--- WHAT THIS TASK INVOLVES ---
Go to the line that contains "The width and". Restate that line and each one after it exactly, through the end of the records, without pictures.

--- INFORMATION PROVIDED ---

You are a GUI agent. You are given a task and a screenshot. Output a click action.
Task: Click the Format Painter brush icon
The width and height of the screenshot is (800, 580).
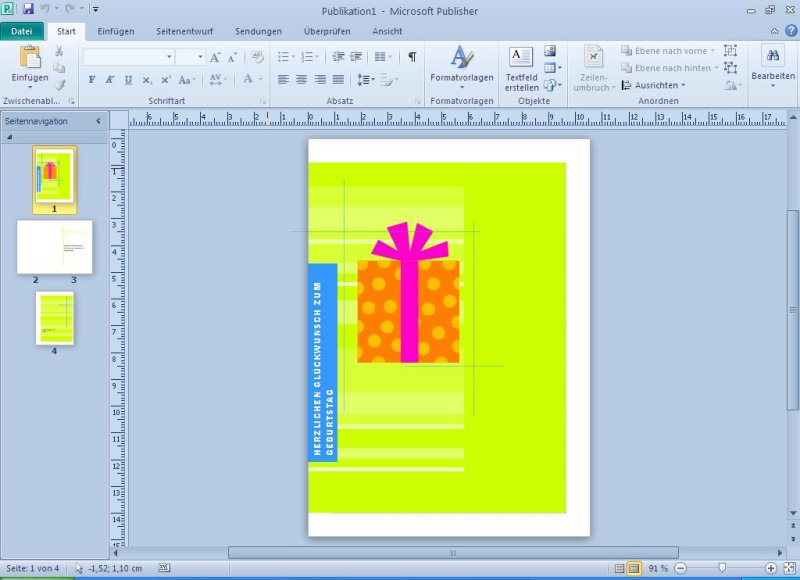(x=59, y=85)
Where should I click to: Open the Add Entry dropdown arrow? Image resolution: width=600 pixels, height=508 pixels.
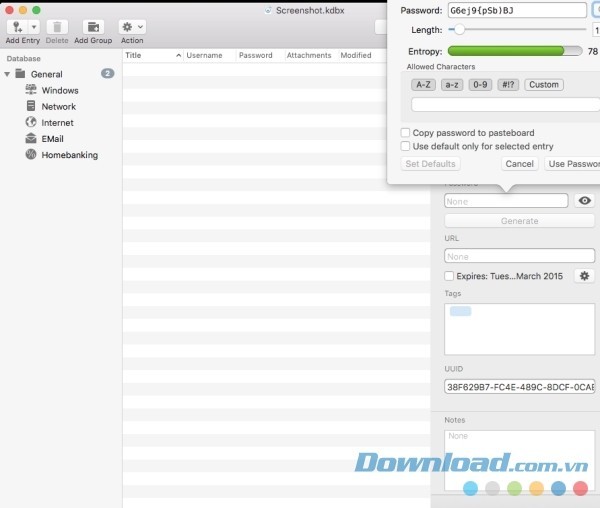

--- RESULT OF THE TASK ---
The width and height of the screenshot is (800, 580).
(x=59, y=85)
Where should I click to: Open the Add Entry dropdown arrow? Image resolution: width=600 pixels, height=508 pixels.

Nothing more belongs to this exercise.